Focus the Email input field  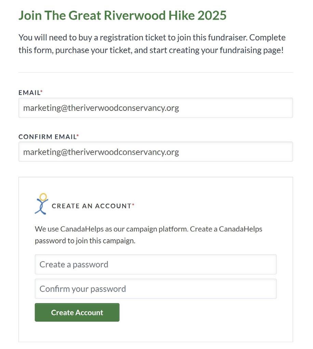(x=155, y=108)
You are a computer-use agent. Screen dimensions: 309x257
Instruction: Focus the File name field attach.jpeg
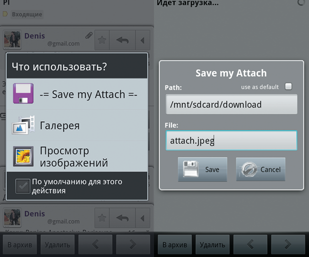pos(231,141)
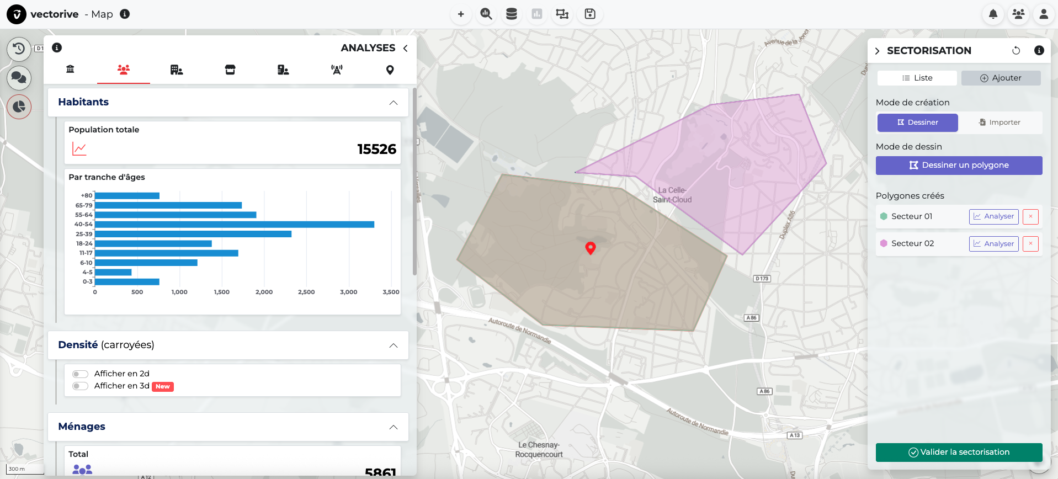Open the notifications bell

[993, 14]
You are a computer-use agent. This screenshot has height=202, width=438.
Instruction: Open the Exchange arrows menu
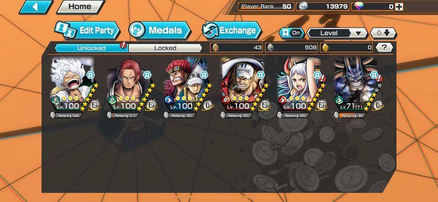(x=232, y=30)
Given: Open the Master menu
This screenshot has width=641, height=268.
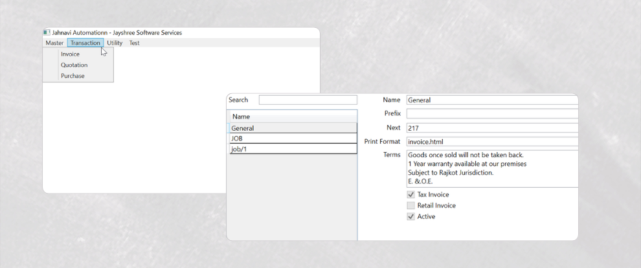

· · · · · · ·

- EXERCISE PROMPT: Return exactly the line containing "You are a computer-use agent. This" and every line after it, up to and including the final line of the entries above. Pictures stay out.

- TASK SOLUTION:
You are a computer-use agent. This screenshot has height=202, width=438.
Instruction: Open the Exchange arrows menu
(x=232, y=30)
Given: Open the Master menu
This screenshot has width=641, height=268.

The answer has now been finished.